Something we’ve been aware of at ActiveState for a long time, but the industry at large doesn’t seem to know, is that Perl is the secret workhorse across several industries. A mission-critical language with decades of development behind it, Perl turns an amazing 30 years old next year. All manner of IT professionals from application developers to DevOps personnel to data scientists and system administrators have it as part of their indispensable toolkit for success.
Perl’s “secret” popularity has many sources. Professionals around the world use Perl to tie things together, process data, automate DevOps workflows, build out custom web applications and more. Because of its scripting flexibility Perl can produce powerful one-liners up to full-on applications. Perl boasts an extensive repository, CPAN, of over 161,000 modules, growing by the day, and is available on hundreds of mirror sites worldwide. Embedded in this amazing resource is a multitude of ways to extend Perl’s capabilities to address a variety of challenges, all in a cross-platform fashion. In addition, Perl is backed by an extensive history and a vibrant, welcoming open source community that generates consistent releases to advance the language.
How about recent hiring data? A quick survey of jobs posted worldwide to LinkedIn in the last 30 days shows over 29,000 (19,000 in North America) listing Perl as a job requirement. Among those looking for Perl talent are top corporations including Amazon, Salesforce, Boeing, Nike, Cisco, Intel, AMD, Oracle, Symantec and many others. Not the least of which is Booking.com’s substantial long-term investment in Perl as its core development language. It’s clearly not a secret to these organizations.
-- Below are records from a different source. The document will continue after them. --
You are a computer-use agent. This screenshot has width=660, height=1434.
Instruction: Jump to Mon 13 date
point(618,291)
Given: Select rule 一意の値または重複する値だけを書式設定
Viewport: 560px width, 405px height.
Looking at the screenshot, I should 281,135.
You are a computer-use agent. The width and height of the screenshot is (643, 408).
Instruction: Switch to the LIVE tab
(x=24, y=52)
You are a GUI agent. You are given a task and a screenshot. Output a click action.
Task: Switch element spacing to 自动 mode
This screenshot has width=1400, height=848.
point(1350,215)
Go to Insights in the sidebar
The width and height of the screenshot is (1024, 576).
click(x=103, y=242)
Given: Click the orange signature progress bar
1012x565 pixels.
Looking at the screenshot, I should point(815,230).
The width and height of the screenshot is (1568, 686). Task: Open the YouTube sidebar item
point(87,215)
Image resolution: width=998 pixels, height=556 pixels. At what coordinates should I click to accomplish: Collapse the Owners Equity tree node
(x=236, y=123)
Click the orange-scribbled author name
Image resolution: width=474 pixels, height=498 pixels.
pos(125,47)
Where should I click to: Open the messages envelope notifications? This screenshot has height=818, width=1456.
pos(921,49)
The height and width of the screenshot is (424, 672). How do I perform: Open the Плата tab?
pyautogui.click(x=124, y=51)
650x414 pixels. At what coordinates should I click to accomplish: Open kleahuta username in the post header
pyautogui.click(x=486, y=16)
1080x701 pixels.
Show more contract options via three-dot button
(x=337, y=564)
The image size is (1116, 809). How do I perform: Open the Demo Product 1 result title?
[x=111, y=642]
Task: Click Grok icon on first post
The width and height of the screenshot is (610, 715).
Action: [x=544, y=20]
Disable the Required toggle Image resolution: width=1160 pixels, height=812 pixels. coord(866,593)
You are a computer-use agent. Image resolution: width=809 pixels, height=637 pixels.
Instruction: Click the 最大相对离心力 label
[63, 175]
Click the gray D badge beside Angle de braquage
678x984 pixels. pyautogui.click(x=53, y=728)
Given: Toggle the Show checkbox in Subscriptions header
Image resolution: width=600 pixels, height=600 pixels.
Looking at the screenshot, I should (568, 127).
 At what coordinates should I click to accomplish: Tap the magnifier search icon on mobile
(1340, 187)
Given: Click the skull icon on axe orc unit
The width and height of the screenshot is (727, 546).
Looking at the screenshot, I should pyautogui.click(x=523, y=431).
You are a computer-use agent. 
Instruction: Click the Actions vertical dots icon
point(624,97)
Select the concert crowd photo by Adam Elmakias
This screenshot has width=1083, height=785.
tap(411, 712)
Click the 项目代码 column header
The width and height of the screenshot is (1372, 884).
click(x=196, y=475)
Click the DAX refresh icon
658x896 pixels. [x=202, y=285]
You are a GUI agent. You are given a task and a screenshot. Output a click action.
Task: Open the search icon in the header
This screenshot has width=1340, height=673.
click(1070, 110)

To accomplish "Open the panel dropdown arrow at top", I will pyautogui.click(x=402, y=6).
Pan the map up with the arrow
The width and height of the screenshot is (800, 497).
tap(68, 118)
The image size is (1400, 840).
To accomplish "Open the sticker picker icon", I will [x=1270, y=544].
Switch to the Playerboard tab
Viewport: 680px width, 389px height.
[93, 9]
If this is the case, why is Perl sometimes overlooked? For starters, languages rise and fall in popularity with the current favourite cornering the headlines and fanfare. Although you can argue with each particular method to measure current language popularity, Perl’s case is somewhat understated. As an example, the ascendency of Github (and its extensive API) has meant that language popularity measures such as Red Monk use Github as part of their metrics. However as of December 2015, only one-third of the CPAN repository was actually using Github so clearly Perl’s popularity would be underrated. Lastly, the type of solutions that are built with Perl are not necessarily the same type of solutions built with Python. At the time of writing, Github shows 113,000 projects in Perl and an astonishing 965,000 in Python and yet, Python only shows twice as many jobs in the industry for its skills (58,000 worldwide on LinkedIn.)
Clearly there is an inconsistency here that may account for why Perl appears to be a well-kept secret. At ActiveState we’re proud to be part of what makes Perl the workhorse that it is, contributing to its success across industry, government, education and for individual enthusiasts.